世界初、世界最高という言葉が大好きな韓国情報通信部。この単語が入らないプレスリリースは見たことがないと言われているほど、IT強国を作ったという自負心は強い。5年以上もIT強国と呼ばれ世界各国からの視察や取材に追われ浮かれていた彼らが、やっと海外の現況に目を向け始めた。
ショックを受けた韓国視察団
10月7日から3泊4日、情報通信部の東京ホームネットワーク・ユビキタス関連戦略やショールームの視察に同行した。メンバーは情報通信部課長や傘下研究機関の部長クラス。総務省、経済産業省、松下電器、特にe!戦略やその実験場になっている六本木ヒルズでは全員無口になってしまうほどショックを受けていた。
大型展示会や国際会議もホテルが足りないという理由で諦めてしまうほど、ソウルは狭い。
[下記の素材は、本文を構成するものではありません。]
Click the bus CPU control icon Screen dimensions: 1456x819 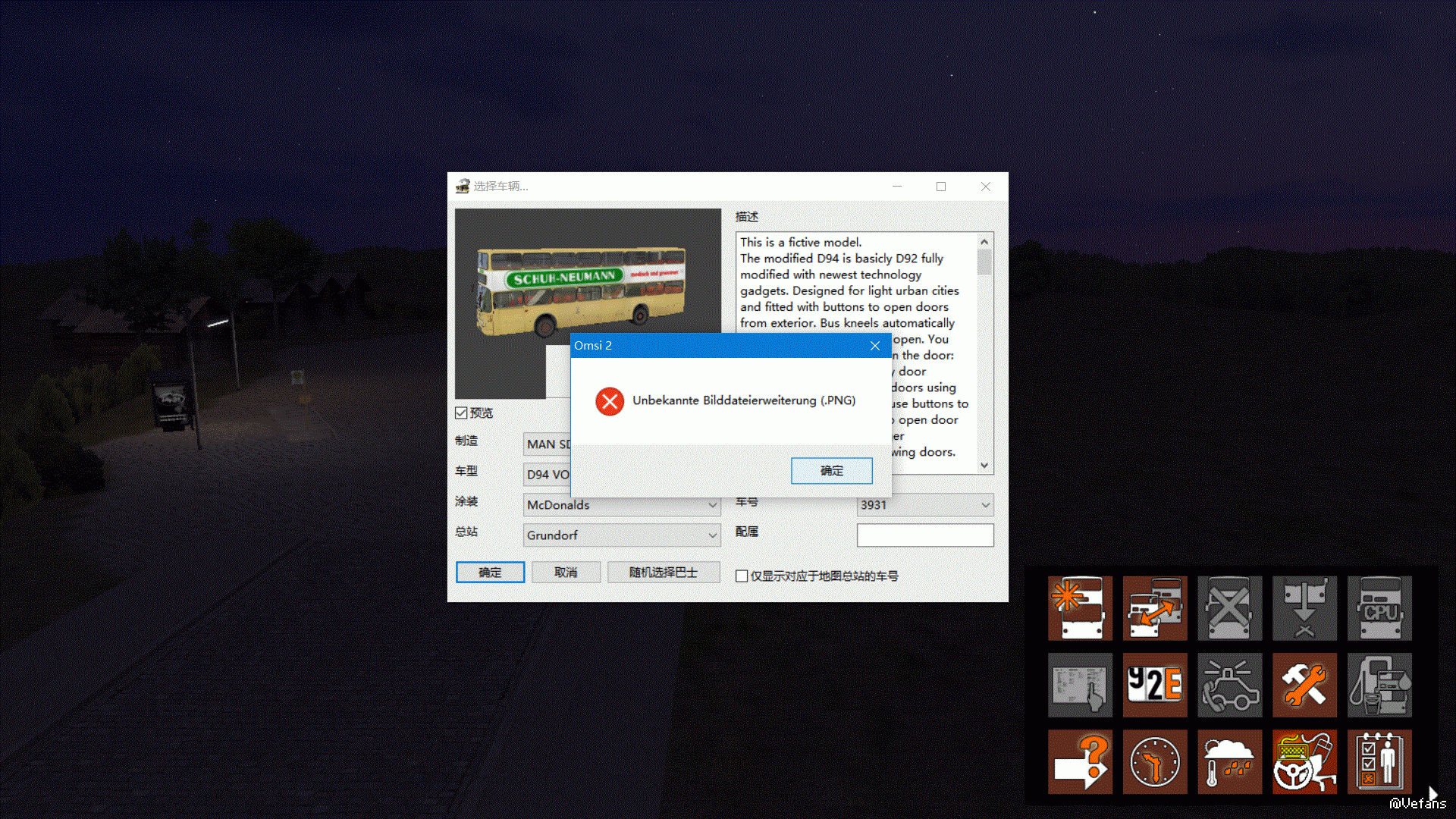(x=1379, y=607)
土地があったとしても、政府と民間がうまく手をつないで先端情報通信の体験場を作れるかどうか、自信がない。経済産業省でも韓国が考えているのとほとんど同じ内容の「e-lifeイニシアティブ」戦略を聞いてびっくり。長官(大臣)報告用の出張報告書には「IT強国と呼ばれる日もあとわずか」という危機感が強く表れていた。
ホームネットワークを担当しているファン・イファン課長は「日本はITが遅れていると聞いたが、それはITだけでも日本に勝ちたい韓国の勝手な思い込みだった。井の中のかわず大海を知らずと言うが自分がそうだった。これから日本との情報交流を積極的に進めたい」と、帰国後早速韓日の実務レベルでの交流を始める準備にとりかかった。
韓国のマンション群 |
BCN計画でブロードバンド化を推進.
韓国政府が世界初を目指して新しく計画していることがある。ブロードバンド統合網(Broadband Convergence Network)、BCN計画だ。今年から始まった「ブロードバンドITコリア建設」のキャッチフレーズに合わせ、既存の次世代統合網(NGcN: Next Generation convergence Network)を新しくアップグレードさせたものだ。
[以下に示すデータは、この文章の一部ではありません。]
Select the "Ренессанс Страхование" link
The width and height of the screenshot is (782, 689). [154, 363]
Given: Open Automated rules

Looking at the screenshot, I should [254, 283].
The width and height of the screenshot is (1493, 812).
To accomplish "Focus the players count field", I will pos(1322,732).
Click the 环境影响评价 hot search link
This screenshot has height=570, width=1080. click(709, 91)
何よりも「Convergence(集中、集約)」に重点を置いたもので、ユビキタス環境を強調している。現在2Mbps水準のADSLを2007年までどの国より先に全国を50-100Mbpsのブロードバンド統合網に生まれ変わらせる、ホームネットワークやFTTHの活用に2400億円の研究開発資金を投入、ブロードバンド関連ビジネスだけで輸出を含め60兆円の売り上げを達成する、というのが基本方針だ。VDSLで50Mbps、携帯は3Gで2.4Mbpsまで発展したが、音声とデータ、有線と無線、通信と放送など「統合」という意味ではまだ遅れている。
このBCNを基盤に有線、無線、家電、放送などをつなげユビキタス環境を構築、HDTV、遠隔教育、電子医療、情報家電やホームネットワークも普及させる。IPv6も早期導入する。来年だけでホームネットワークの政府予算は120億円を上回っている。
放送業界でも1000万のCATV加入世帯を中心にHFC (Hybrid Fiber Coax)を活用し、低コストでネットワーク変えていくのではと展望している。通信装備も今まで50%以上を海外に依存していたが、今回のBCN計画では装備の研究開発にも力を入れ、投資不足による技術不足、収益不足を改善していく。
IT強国を維持するために必死の努力
BCN計画は10大次世代成長産業 の一つとしてIT強国・韓国の終着駅とも言われている。韓国GDPの15%を占めるIT分野を集中育成し、2007年にはITがGDPの20%、雇用150万人、輸出1000億ドルレベルに到達させる。2012年の国民所得を2万ドルにするにはそのうち5000ドルをIT産業が占めるようドライブをかける。
このためLG電子基幹網研究所長が民間責任者に抜擢され、韓国電子通信研究院(ETRI)や韓国電算院など国家シンクタンクを総動員、技術開発から商用化までを責任を持って管理させる。
BCN計画は10月までに基本戦略案を、年末までに具体的な実行案をまとめる。IT強国と言われつづけるため、韓国情報通信部は今日も必死だ。